» EXTRACT PROVIDED:
Most everyone who applies for a job has the necessary qualifications, just as every storefront has a window. References are the neon signs that say “Guinness” served here.

Have you stayed too long at your job? – PROBABLY!

An investment manager at a highly regarded company in the Midwest, drove to work one morning, parked his car in the usual spot, and then found he simply could not bring himself to get out of the car. “I guess I stayed on the farm one day too long,” he joked later. When we asked him what went wrong, he answered, “It wasn’t one thing. It was everything.” No wonder he drove home and called in his resignation.

According to best selling business author Seth Godin, most people stay in their job too long. They stay for many reasons – familiarity, fear, inertia, attachment to co-workers, and reluctance to lose their salary and benefits – but there is a danger in overstaying.

Po Bronson (What Should I Do with My Life) agrees and adds that “no matter how dissatisfied we are in our jobs, we don’t tend to leave until the discomfort ‘gets personal.'” He suggests that feeling unchallenged or undervalued or even feeling your work has no purpose will push you to think about leaving, but you won’t actually make a move until something happens that strikes a potent emotional cord – like the investment banker in the story above.

We get calls daily from provide who have just come to the end of their rope. We’d like to suggest that moving out of desperation or personal urgency may not be the best way to make a change. Of course when you’ve got to move, you’ve got to move – but why not make these decisions strategically? Why not take action before you just can’t get out of your car?

If you are wondering how to tell if you have stayed too long, take a look at this interview with Jack & Suzie Welch on the subject of “Should You Stay or Should You Go?”

We ought to be regularly asking ourselves the question: “Does this job help me accomplish my life vision and goals?” If it doesn’t then for our own sake as well as that of our employer we need to plan to find something more consistent with our values. Otherwise we may be in danger of becoming a “quit stay” – where “you have mentally quit your job, but you just keep showing up anyway.”

Quiting Starts Something, Because Every Beginning Ends Something

“Every beginning is a consequence” writes the French poet, Paul Valery, “because every beginning ends something.”

William Bridges might be called a change specialist since he was among the first to predict the changing nature of careers in his provocative book, Jobshift. Based in Mill Valley, CA, the former English professor reinvented himself as a change consultant. In 1993, the Wall Street Journal named him one of the top most popular executive management consultants in the country. Apparently the transition went well!

He writes, “it isn’t the changes that do you in, it’s the transitions. Change is situational: the move to new site, reorganization of rules. Transition on the other hand is psychological – a three phase process people go through as they internalize and come to terms with the details of the new situation change brings about. Change without transition is just a rearrangement of the chairs. As someone has said, “Just because everything has changed, don’t think that anything is different around here!”

Three stages of a transition:

  1. Ending, losing, letting go
  2. Neutral zone
  3. New beginning

Notice that transitions start with an ending and end with a beginning. This “human process” of transition cannot be hurried, even by the best transition team and timeline. As someone once said: “It takes nine months to have a baby, no matter how many people you put on the job.”

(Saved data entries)
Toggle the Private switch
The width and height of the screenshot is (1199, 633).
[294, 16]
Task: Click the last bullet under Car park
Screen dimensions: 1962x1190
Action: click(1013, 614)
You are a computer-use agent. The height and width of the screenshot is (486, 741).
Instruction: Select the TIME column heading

---

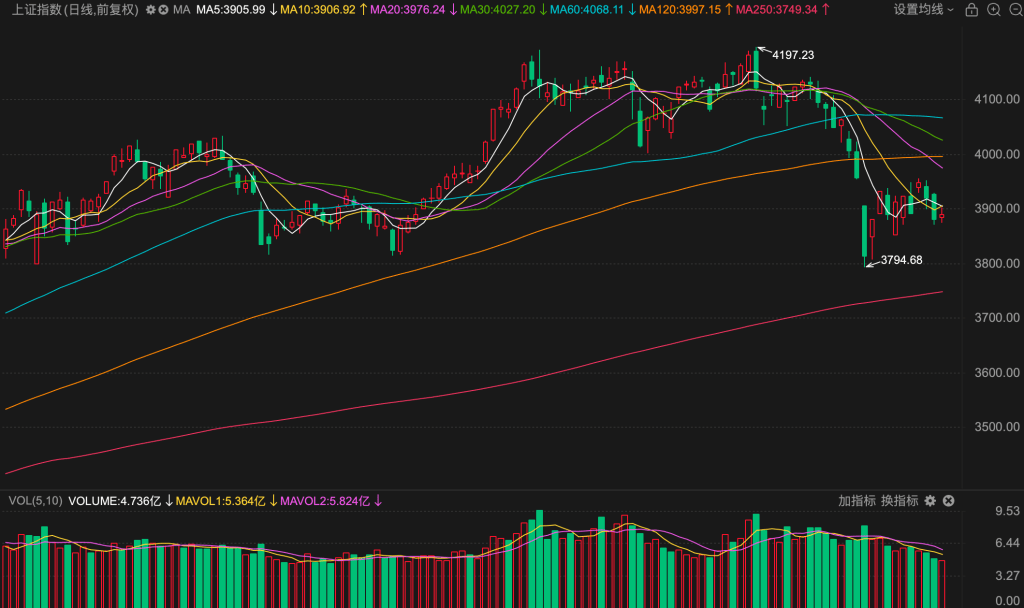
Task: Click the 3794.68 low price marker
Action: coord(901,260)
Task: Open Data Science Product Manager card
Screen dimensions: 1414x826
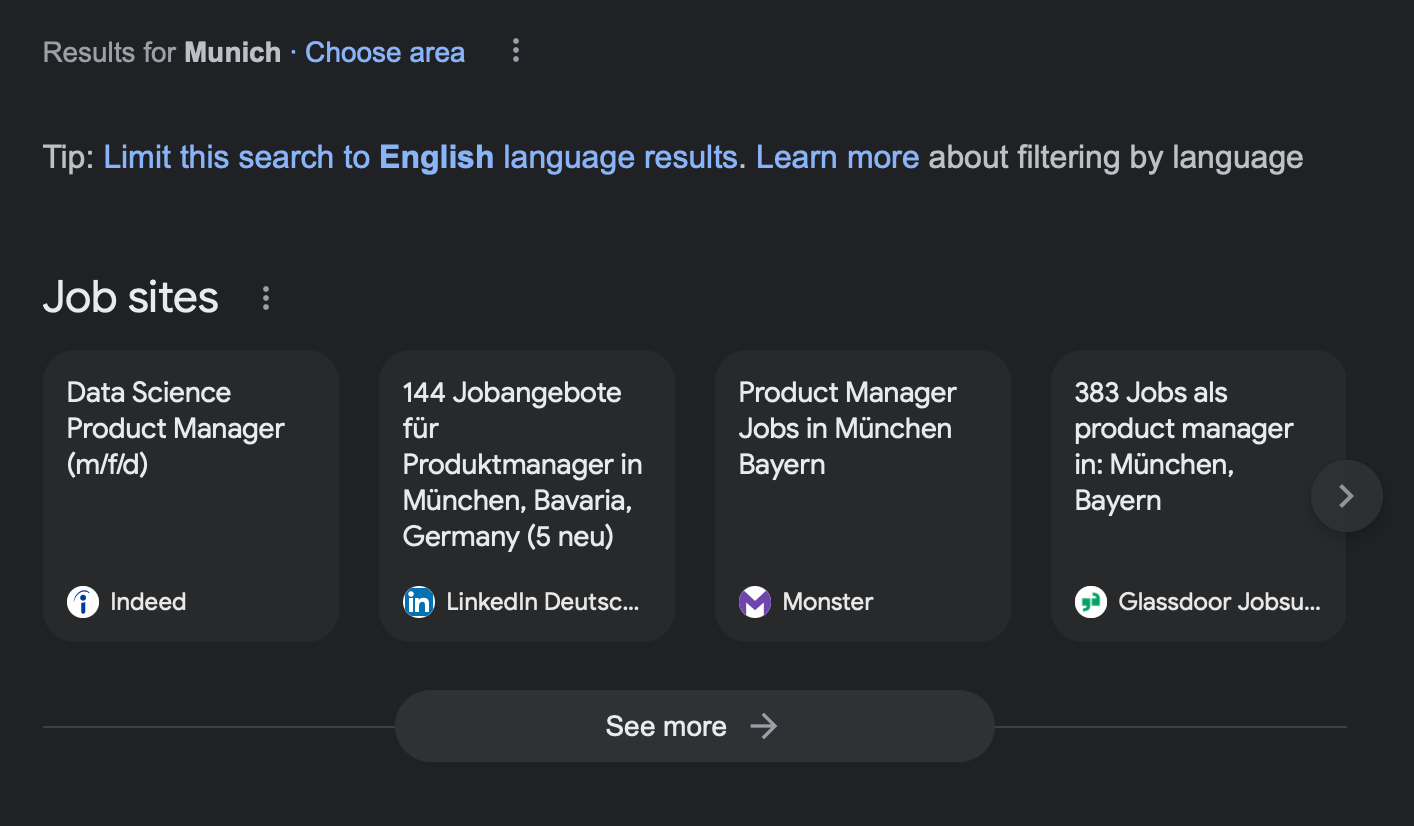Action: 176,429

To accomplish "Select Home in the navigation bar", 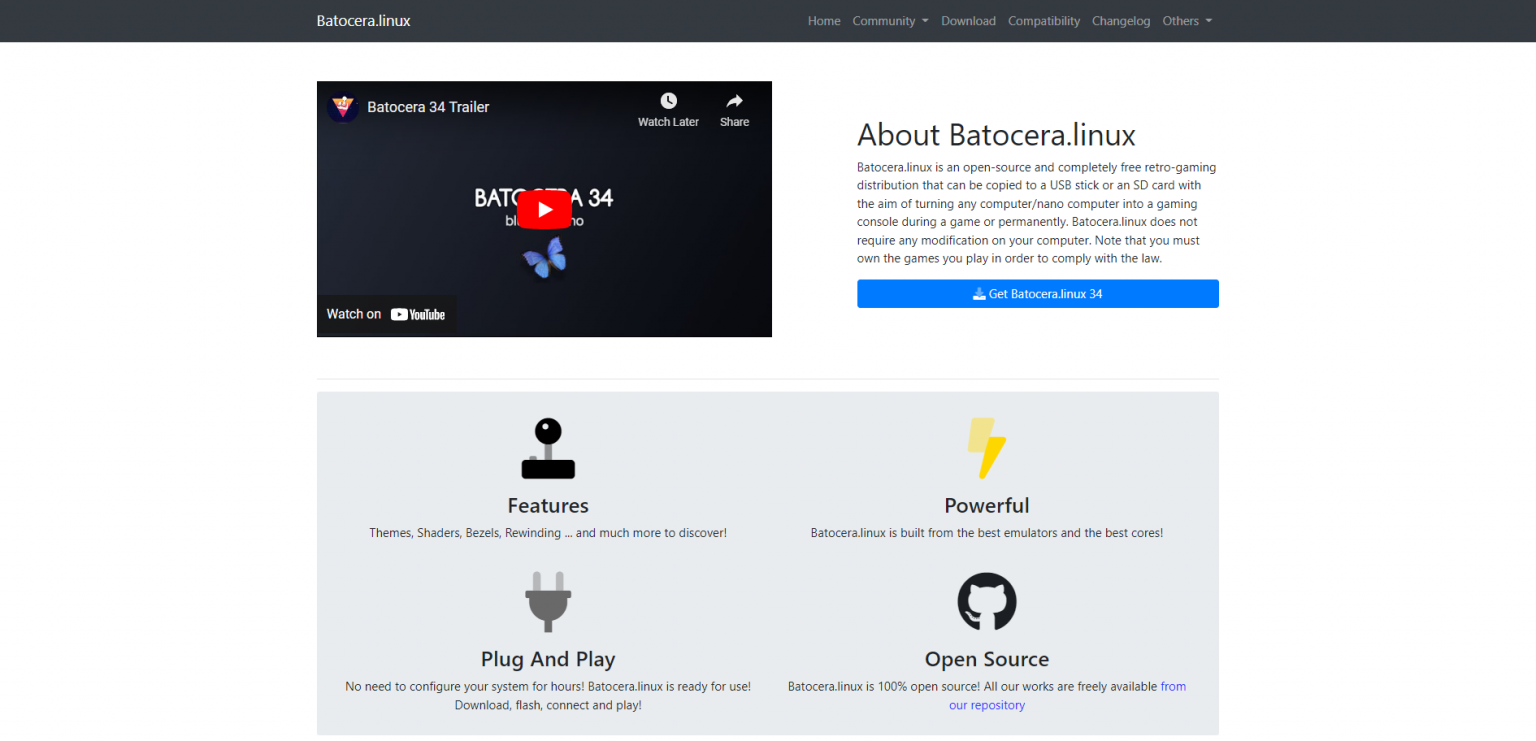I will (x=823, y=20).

---

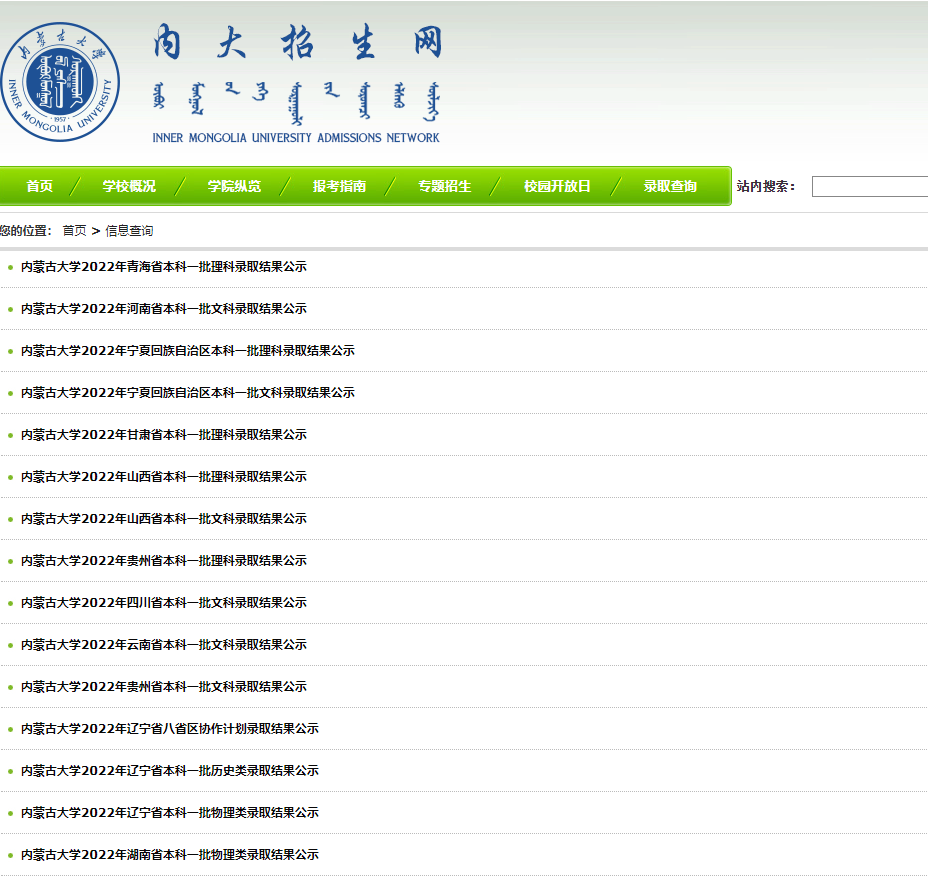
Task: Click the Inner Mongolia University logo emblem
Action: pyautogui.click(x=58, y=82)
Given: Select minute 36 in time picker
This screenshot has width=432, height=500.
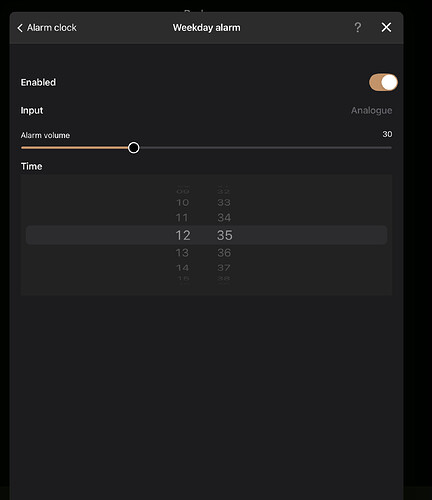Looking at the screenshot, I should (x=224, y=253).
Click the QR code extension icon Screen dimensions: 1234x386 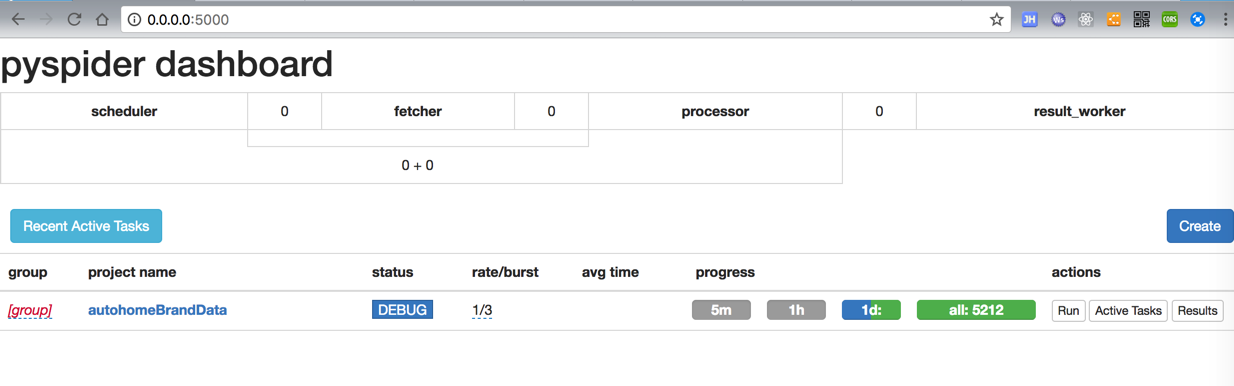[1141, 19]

» REQUIRED ACTIONS:
1) Write out the section of the job-change article between "We get calls" and "of your car?", inclusive.
2) Answer these questions from the job-change article:
(a) According to Seth Godin, what do most people do with their job?
(b) In what year did the Wall Street Journal name William Bridges among the top executive management consultants?
(c) Which French poet is quoted?
3) List the reasons the job-change article gives, in Seth Godin's account, for why people stay in their jobs.
The items have no connection to the article on staying too long in a job.

» RESPONSES TO THE TASKS:
1)
We get calls daily from provide who have just come to the end of their rope. We’d like to suggest that moving out of desperation or personal urgency may not be the best way to make a change. Of course when you’ve got to move, you’ve got to move – but why not make these decisions strategically? Why not take action before you just can’t get out of your car?

2)
(a) They stay in it too long.
(b) 1993
(c) Paul Valery

3)
- familiarity
- fear
- inertia
- attachment to co-workers
- reluctance to lose their salary and benefits